Your assignment:
An exact, picture-free copy of the listing is required.

Data:
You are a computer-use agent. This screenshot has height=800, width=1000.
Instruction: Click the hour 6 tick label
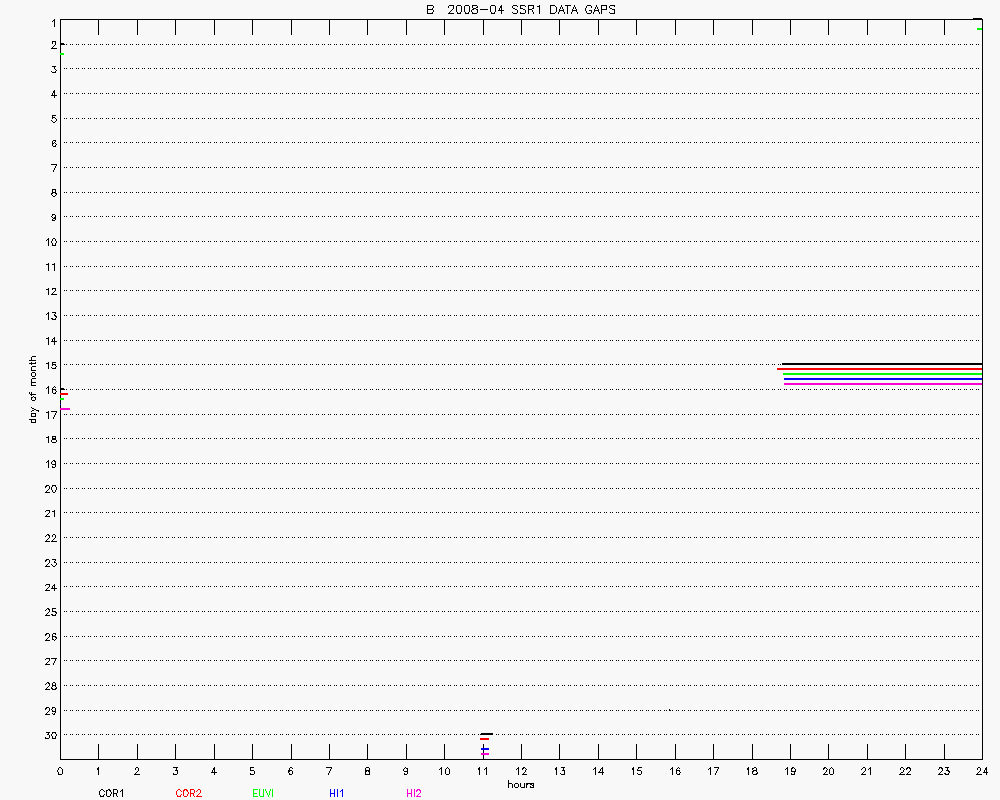(290, 772)
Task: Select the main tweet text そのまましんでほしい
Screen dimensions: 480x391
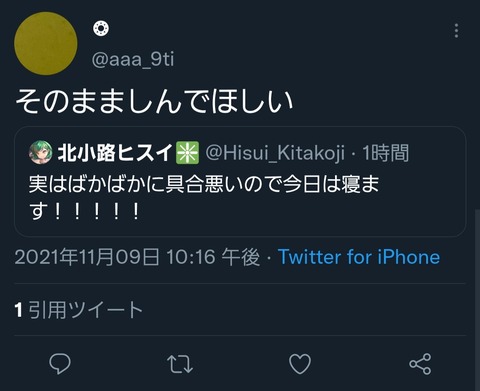Action: (154, 101)
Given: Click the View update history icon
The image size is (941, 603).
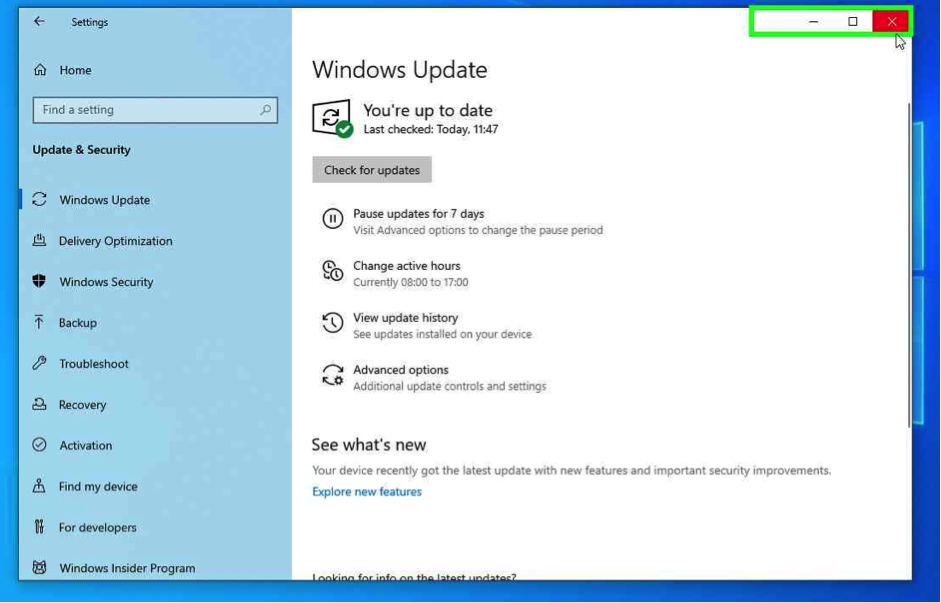Looking at the screenshot, I should click(x=332, y=323).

The answer:
You are a computer-use agent. This screenshot has height=800, width=1000.
Instruction: Click the hour 6 tick label
(290, 772)
Task: Select the main tweet text そのまましんでほしい
Screen dimensions: 480x391
Action: (154, 101)
Given: Click the View update history icon
The image size is (941, 603).
Looking at the screenshot, I should click(x=332, y=323).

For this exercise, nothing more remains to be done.